Intuitively it is expected to see better match ratios as index size is growing. However the data above shows much bigger increase in match ratios in the most recent index created on 25/05/2008. Even more intersting to see that domain match ratios are very high and 90%+ is not rare at all – this means that even though current index does not match backlinks shown by Google and Yahoo for those urls, our index does have backlinks from domains from which Google and Yahoo claims to have found backlinks from, we just don’t match exactly the URL.
Substantial improvements in match ratio in the current index were due to improvements in crawling and analysis that we have implemented in October 2007. Since then we have made further improvements and expect that match ratios will increase further after next index update.

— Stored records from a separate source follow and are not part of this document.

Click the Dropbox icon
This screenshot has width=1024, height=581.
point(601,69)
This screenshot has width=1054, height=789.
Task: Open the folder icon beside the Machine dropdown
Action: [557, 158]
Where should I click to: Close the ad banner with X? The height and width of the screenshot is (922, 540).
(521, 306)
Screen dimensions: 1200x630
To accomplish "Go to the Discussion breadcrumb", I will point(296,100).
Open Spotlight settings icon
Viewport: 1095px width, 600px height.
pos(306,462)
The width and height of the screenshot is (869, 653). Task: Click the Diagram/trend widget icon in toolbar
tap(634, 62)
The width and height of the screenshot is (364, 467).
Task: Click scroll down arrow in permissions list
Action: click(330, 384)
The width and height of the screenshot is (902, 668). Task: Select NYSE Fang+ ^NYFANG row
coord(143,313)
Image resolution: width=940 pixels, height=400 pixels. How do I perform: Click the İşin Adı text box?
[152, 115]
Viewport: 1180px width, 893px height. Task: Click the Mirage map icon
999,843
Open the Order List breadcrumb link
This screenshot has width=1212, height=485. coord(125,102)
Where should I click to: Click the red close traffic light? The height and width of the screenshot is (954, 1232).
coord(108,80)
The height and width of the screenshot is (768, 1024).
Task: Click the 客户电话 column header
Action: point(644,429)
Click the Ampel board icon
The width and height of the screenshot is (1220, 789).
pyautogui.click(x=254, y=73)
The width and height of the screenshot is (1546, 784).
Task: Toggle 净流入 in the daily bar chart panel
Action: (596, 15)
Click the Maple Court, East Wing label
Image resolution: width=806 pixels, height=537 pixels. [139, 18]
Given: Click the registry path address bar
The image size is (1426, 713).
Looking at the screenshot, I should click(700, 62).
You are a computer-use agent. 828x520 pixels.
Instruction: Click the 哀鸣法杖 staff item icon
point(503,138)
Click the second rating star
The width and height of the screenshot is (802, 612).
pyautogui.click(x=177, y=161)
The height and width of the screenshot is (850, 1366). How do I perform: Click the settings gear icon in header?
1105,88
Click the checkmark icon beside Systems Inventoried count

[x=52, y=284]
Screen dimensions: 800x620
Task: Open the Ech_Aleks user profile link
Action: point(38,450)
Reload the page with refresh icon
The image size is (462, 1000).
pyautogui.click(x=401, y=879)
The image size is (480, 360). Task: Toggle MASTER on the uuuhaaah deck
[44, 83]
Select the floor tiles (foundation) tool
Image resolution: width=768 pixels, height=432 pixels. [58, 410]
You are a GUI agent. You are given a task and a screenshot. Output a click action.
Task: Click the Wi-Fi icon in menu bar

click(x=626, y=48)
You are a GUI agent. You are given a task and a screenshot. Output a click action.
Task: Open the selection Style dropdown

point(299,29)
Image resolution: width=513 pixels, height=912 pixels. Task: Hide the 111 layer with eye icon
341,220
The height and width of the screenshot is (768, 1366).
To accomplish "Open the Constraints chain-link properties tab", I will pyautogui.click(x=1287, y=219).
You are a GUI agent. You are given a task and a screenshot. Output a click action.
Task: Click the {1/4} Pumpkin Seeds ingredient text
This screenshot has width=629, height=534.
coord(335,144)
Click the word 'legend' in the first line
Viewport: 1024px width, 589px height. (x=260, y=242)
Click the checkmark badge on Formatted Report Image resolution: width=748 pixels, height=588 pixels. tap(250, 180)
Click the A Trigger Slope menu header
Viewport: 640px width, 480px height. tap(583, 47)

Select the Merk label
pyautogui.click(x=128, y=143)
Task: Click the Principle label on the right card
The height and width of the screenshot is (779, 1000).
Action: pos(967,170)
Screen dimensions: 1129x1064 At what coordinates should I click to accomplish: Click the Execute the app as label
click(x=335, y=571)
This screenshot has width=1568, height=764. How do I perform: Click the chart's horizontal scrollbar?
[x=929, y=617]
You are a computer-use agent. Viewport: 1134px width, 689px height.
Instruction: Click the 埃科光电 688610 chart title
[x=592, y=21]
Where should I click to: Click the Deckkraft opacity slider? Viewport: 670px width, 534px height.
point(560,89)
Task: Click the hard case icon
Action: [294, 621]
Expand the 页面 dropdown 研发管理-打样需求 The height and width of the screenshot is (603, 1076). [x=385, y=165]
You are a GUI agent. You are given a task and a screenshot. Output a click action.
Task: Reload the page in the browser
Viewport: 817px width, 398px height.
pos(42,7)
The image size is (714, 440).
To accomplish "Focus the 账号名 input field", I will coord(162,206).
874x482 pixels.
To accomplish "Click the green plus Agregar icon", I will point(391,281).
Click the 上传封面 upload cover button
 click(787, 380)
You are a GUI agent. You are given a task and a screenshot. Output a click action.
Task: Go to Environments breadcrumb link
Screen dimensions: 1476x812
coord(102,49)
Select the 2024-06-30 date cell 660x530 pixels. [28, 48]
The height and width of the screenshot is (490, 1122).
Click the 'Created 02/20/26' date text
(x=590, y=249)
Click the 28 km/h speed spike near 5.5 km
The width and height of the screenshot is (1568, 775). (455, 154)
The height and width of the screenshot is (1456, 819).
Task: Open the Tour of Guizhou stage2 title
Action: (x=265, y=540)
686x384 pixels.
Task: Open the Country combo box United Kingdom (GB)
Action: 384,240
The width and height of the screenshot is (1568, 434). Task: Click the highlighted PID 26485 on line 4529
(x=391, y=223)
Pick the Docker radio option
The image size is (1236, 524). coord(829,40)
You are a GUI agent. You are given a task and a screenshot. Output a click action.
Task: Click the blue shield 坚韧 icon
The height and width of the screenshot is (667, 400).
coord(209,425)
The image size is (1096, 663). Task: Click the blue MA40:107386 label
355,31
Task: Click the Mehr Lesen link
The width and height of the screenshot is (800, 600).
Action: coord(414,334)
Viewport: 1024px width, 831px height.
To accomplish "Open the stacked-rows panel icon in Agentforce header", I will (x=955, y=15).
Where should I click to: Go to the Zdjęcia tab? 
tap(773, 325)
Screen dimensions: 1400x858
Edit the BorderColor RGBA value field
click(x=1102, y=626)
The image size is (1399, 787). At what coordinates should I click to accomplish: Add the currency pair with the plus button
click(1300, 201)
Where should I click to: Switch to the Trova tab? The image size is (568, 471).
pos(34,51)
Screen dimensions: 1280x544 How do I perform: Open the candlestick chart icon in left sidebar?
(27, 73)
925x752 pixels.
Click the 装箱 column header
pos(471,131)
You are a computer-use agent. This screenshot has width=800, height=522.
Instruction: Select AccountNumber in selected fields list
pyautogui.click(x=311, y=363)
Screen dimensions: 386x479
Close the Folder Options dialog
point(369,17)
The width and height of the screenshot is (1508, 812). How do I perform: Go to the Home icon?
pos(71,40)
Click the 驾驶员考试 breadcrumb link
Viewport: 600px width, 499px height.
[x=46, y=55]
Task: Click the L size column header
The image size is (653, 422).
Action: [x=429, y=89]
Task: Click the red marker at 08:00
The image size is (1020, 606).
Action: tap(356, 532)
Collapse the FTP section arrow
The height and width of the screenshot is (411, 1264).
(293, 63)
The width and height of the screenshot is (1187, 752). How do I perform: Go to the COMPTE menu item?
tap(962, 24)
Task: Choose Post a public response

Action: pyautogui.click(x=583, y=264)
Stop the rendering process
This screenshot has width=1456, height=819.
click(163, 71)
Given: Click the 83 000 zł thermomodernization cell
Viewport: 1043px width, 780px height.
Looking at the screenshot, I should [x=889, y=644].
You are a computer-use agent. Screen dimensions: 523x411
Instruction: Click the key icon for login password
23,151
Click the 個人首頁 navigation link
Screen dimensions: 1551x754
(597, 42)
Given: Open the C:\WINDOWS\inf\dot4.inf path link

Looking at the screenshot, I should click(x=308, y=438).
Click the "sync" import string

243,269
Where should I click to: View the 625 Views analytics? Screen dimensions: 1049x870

One interesting observation is that we seem to consistently match less backlinks shown by Google than by Yahoo. There is a reason for it related to different quality of backlinks shown by Google when compared to Yahoo, we will cover this in the next research article.
Another observation is that in some cases (http://www.youtube.com) we actually matched more than our best matching suggested – this, we believe, is a side effect of improved indexing that was introduced in January 2008 as well as bigger crawling (200 kb max per page rather than 100 kb), yet the best match case was done in October 2007, we are going to rerun it using current indexing to see if it also improves (as we could reasonably expect).
Our methodology allows us to estimate how close our index is in terms of quality to those used by other search engines.
- Our methodology allows us to estimate how close our index is in terms of quality to those used by other search engines.
- Current index shows very substantial reduction in a gap between our index and market leaders such as Google and Yahoo
- We have achieved very high match ratio for domains, which means that even though if we might not yet have exact backlink as shown by search engines we used for testing, then we’d still have other backlinks from that domain.